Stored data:

==============================

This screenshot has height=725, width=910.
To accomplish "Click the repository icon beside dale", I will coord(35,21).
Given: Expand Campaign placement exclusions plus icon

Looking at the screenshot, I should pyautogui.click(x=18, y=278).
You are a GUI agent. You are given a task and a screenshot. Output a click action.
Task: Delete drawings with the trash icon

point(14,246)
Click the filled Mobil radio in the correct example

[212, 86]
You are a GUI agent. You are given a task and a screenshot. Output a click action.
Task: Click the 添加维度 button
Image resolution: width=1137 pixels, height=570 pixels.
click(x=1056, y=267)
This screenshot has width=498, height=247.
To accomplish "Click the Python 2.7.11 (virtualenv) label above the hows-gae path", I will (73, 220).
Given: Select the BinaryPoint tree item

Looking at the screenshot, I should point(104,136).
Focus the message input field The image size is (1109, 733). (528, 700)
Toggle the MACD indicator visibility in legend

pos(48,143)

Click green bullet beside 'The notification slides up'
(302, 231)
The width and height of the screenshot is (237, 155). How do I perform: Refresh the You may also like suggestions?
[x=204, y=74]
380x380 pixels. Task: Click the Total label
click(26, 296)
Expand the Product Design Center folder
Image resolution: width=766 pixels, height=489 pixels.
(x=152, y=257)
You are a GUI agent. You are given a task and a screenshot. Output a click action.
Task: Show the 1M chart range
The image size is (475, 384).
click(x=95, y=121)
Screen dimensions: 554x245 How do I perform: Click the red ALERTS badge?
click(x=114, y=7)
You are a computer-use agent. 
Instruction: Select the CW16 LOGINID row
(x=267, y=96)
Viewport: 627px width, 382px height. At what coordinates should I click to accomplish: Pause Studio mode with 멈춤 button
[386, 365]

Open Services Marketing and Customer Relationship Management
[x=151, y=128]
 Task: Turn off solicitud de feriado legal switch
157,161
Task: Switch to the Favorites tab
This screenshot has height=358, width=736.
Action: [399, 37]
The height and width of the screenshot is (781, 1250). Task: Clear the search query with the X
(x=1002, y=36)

==============================

Task item: Every record must appear in the answer exactly as it appears above.

Exercise answer:
This screenshot has height=725, width=910.
To accomplish "Click the repository icon beside dale", I will coord(35,21).
Given: Expand Campaign placement exclusions plus icon

Looking at the screenshot, I should pyautogui.click(x=18, y=278).
You are a GUI agent. You are given a task and a screenshot. Output a click action.
Task: Delete drawings with the trash icon

point(14,246)
Click the filled Mobil radio in the correct example

[212, 86]
You are a GUI agent. You are given a task and a screenshot. Output a click action.
Task: Click the 添加维度 button
Image resolution: width=1137 pixels, height=570 pixels.
click(x=1056, y=267)
This screenshot has width=498, height=247.
To accomplish "Click the Python 2.7.11 (virtualenv) label above the hows-gae path", I will (73, 220).
Given: Select the BinaryPoint tree item

Looking at the screenshot, I should point(104,136).
Focus the message input field The image size is (1109, 733). (528, 700)
Toggle the MACD indicator visibility in legend

pos(48,143)

Click green bullet beside 'The notification slides up'
(302, 231)
The width and height of the screenshot is (237, 155). How do I perform: Refresh the You may also like suggestions?
[x=204, y=74]
380x380 pixels. Task: Click the Total label
click(26, 296)
Expand the Product Design Center folder
Image resolution: width=766 pixels, height=489 pixels.
(x=152, y=257)
You are a GUI agent. You are given a task and a screenshot. Output a click action.
Task: Show the 1M chart range
The image size is (475, 384).
click(x=95, y=121)
Screen dimensions: 554x245 How do I perform: Click the red ALERTS badge?
click(x=114, y=7)
You are a computer-use agent. 
Instruction: Select the CW16 LOGINID row
(x=267, y=96)
Viewport: 627px width, 382px height. At what coordinates should I click to accomplish: Pause Studio mode with 멈춤 button
[386, 365]

Open Services Marketing and Customer Relationship Management
[x=151, y=128]
 Task: Turn off solicitud de feriado legal switch
157,161
Task: Switch to the Favorites tab
This screenshot has height=358, width=736.
Action: [399, 37]
The height and width of the screenshot is (781, 1250). Task: Clear the search query with the X
(x=1002, y=36)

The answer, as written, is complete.